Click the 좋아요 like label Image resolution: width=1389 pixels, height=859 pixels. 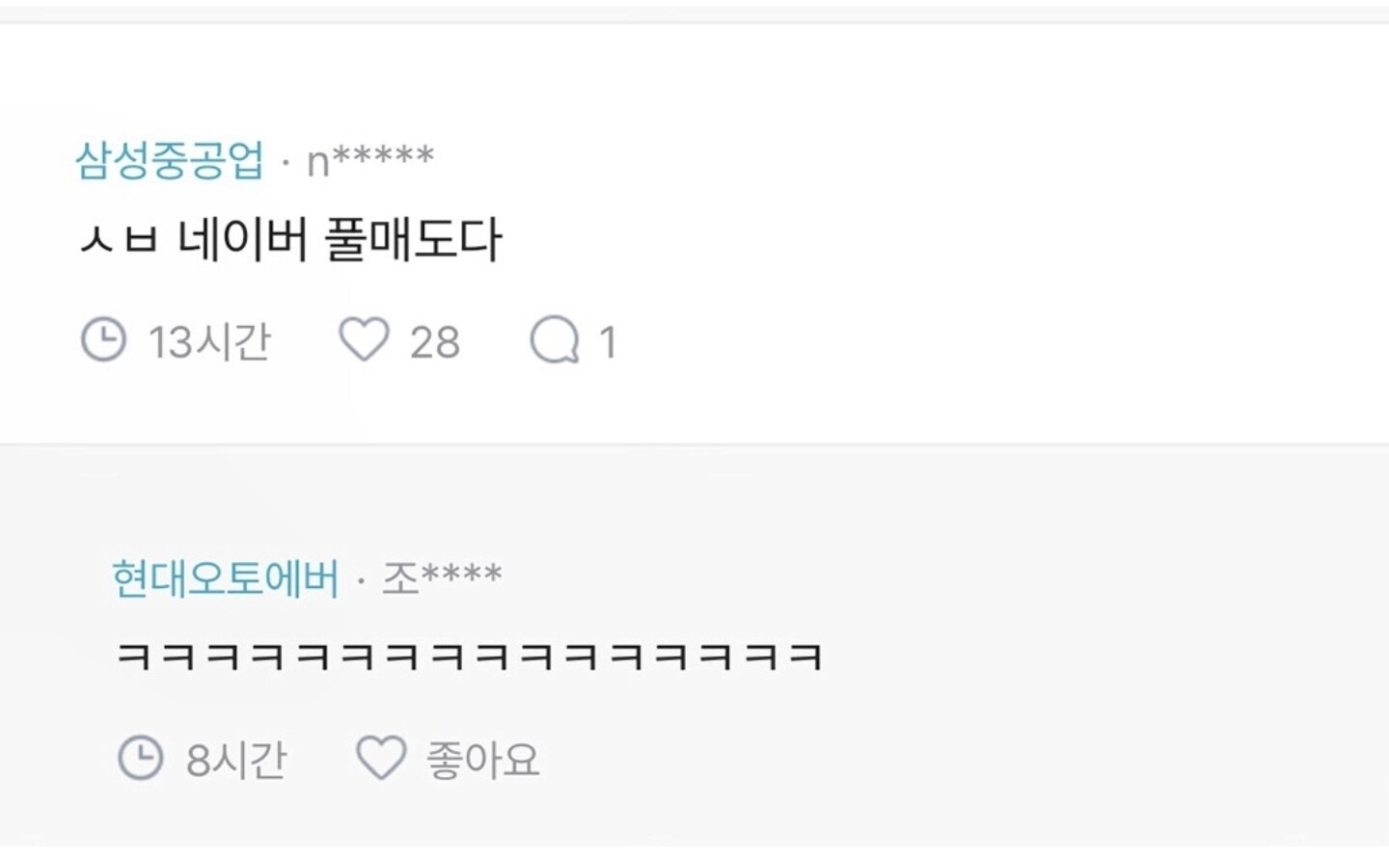tap(483, 760)
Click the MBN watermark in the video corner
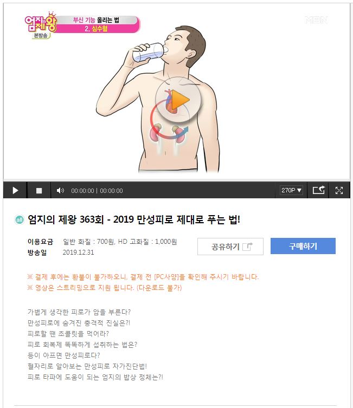Viewport: 353px width, 408px height. click(x=316, y=20)

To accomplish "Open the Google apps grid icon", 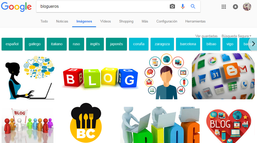I will tap(224, 7).
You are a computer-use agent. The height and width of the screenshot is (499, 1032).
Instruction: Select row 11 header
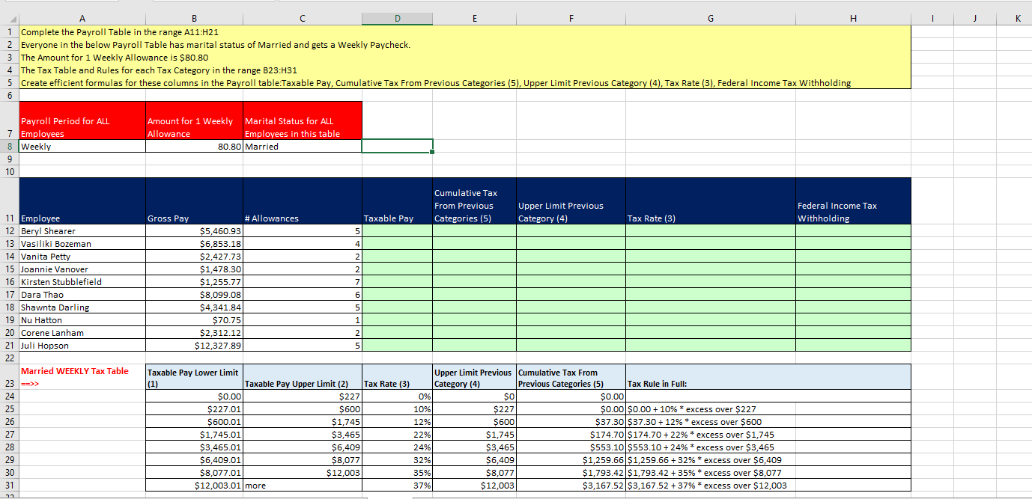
======
(Work request): Repeat exactly the lines from the one containing "You are a computer-use" to the last line of the records above, including both, and leave out any pictures.

(Result for this task):
You are a computer-use agent. The height and width of the screenshot is (499, 1032).
Instruction: Select row 11 header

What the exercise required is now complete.